In conclusion, I’d guess minimum size = 8 bytes but will grow when hashcode generated.

Q1a: min size of a c# struct or any value type instance?
%%A: C# structs need zero overhead, so an Int32 instance needs just 32 bits.
%%A:
When we call myStruct.m2(), there’s no vptr involved — just a compile-time resolved function call as in C and non-OO languages. Compiler translates it to some_Free_Function(ptr_to_myStruct). Note even for this value-type there’s no pass-by-value — no passing at all. Just translation by compiler.

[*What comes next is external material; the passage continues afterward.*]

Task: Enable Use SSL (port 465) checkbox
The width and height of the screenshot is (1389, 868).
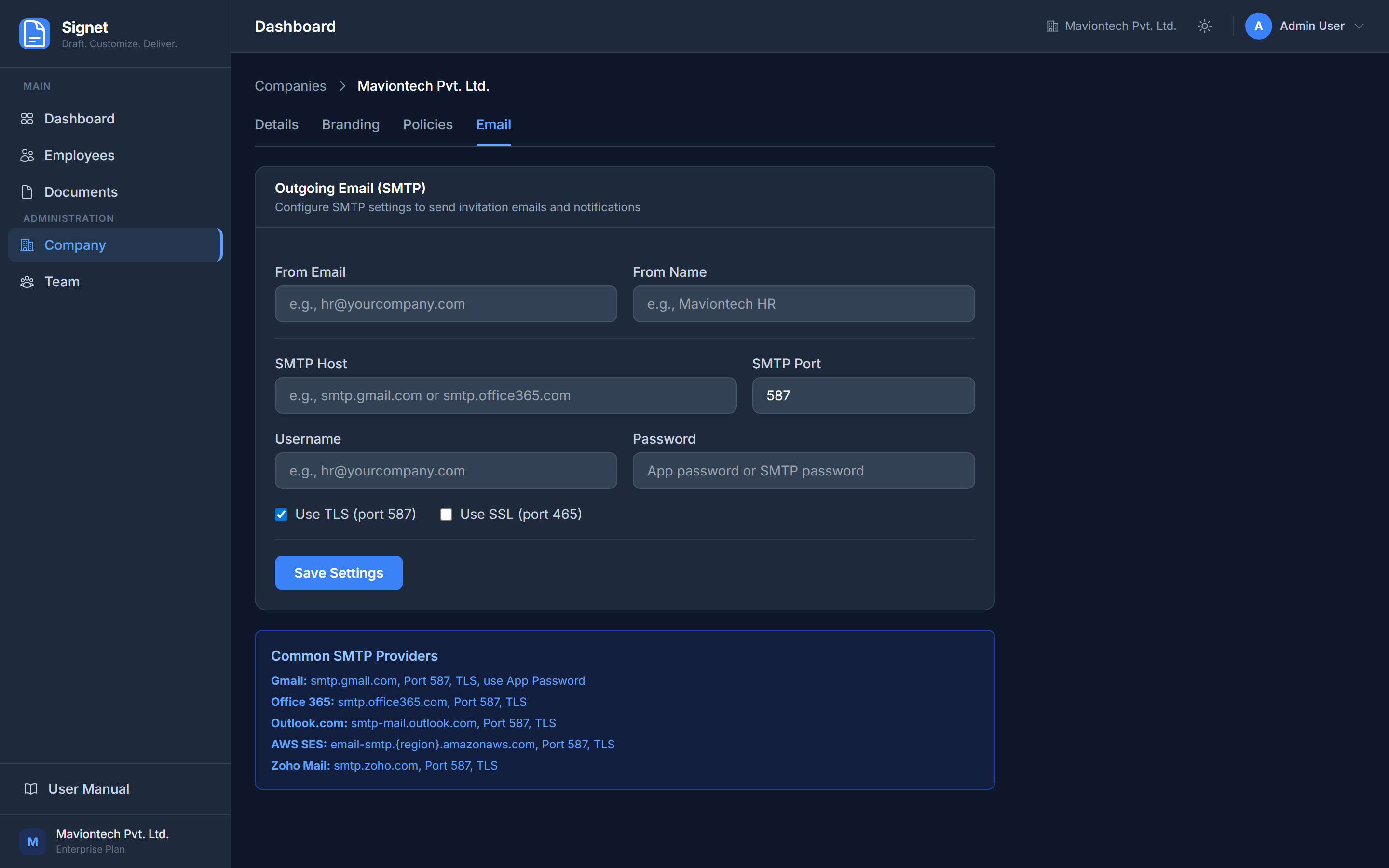Action: (x=446, y=515)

Q1b: min size of c# System.Object instance.
A: Supposed to be 8 bytes minimum (A value type instance has no such overhead)
* 4-byte vptr
* 4-byte sync block
A real instance seem to be 12-bytes long.

Q2: why is the minimum size of an empty c++ object no more than 1 byte?
%%A: obvious from the analysis above.

Q2b: why not 0 byte?
A: an object is defined as a storage location. Even if there’s no field in it, a=new MyObject() and b=new MyObject() (twice in a row, single-threaded program) must produce 2 objects at 2 locations.

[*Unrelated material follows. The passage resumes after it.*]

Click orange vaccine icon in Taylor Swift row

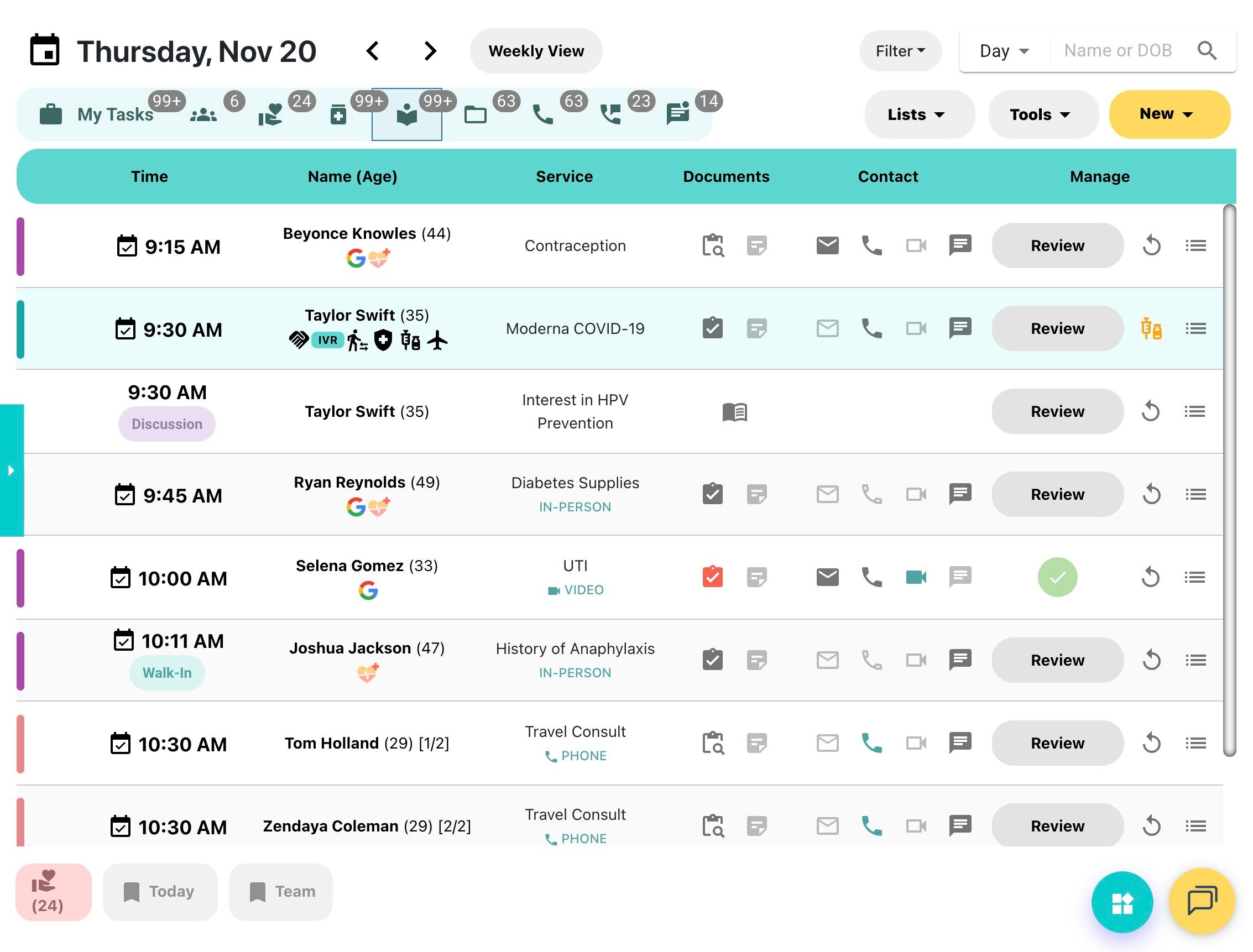1150,328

Note the size of an empty c++ string class instance is 12 bytes, according to [[c++ primer]]

According to P89 [[C# in depth]] a C# byte takes 1 byte, but 8+1 bytes of heap usage when “boxed”. These 9 bytes are rounded up to 12 bytes (memory alignment). Since heap objects are nameless and accessed only via a pointer, the pointer becomes a field (of the boxed object) and takes 4 bytes (assuming a 32-bit machine)

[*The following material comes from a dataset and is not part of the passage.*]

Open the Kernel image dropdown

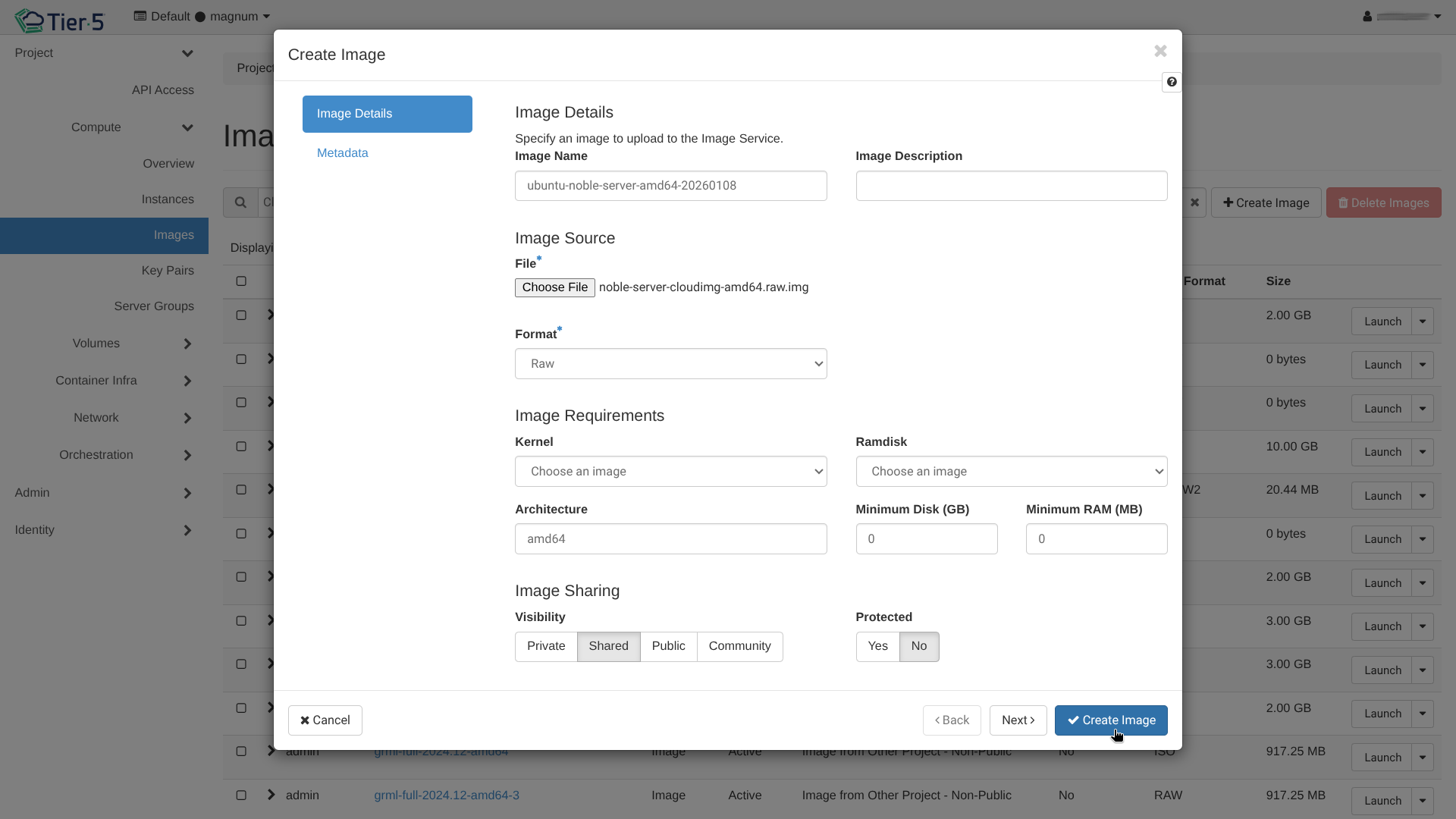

[09]global free func^free func]a namespace^static method #ADL

In java there are static methods and nothing else. In c there are “functions” and nothing else. In c++ there are 3 alternatives.

1) static methods — like java
** unlike the free functions, static methods can be private or protected
** can access private static fields of host class
** unlike the free functions, static methods are inherited. See Operator-new in [[eff c++]]
** usually don’t need name space prefix

2) free func/operators in a “package” like a boost library or STL, typically organized into namespaces. Better than global. See ADL technique

3) GLOBAL free func /operators — vestige of C syntax

In quick and dirty applications (not libraries), you see lots of global free functions.

double-colon q[ :: ] in c++

Recently I hit this confusion multiple times. The compiler is not confused because the usage scenarios are distinct —

  1. usage — namespace1::free_func2(). Example – you can specify std::swap() instead of your local swap()
    • somewhat similar to java package separator the dot
  2. usage — classA::staticMethod1()
  3. usage (very useful) — superclassA::instanceMethod3(). This is equivalent to this->superclassA::instanceMethod3() //tested
  4. usage — classB::localType

Actually, the first 2 scenarios have similar meanings. Java simply merged both into the dot.

boost::this_thread::get_id() shows two usages.

I believe a field name can replace the function name.

MyNamespace1::MyNamespace2::j = 10; // nested namespace
std::terminate() and ::operator new() are similar to System.java and Runtime.java methods.

In a class template, the #2 and #4 usages can confuse the compiler. See P670 [[c++primer]].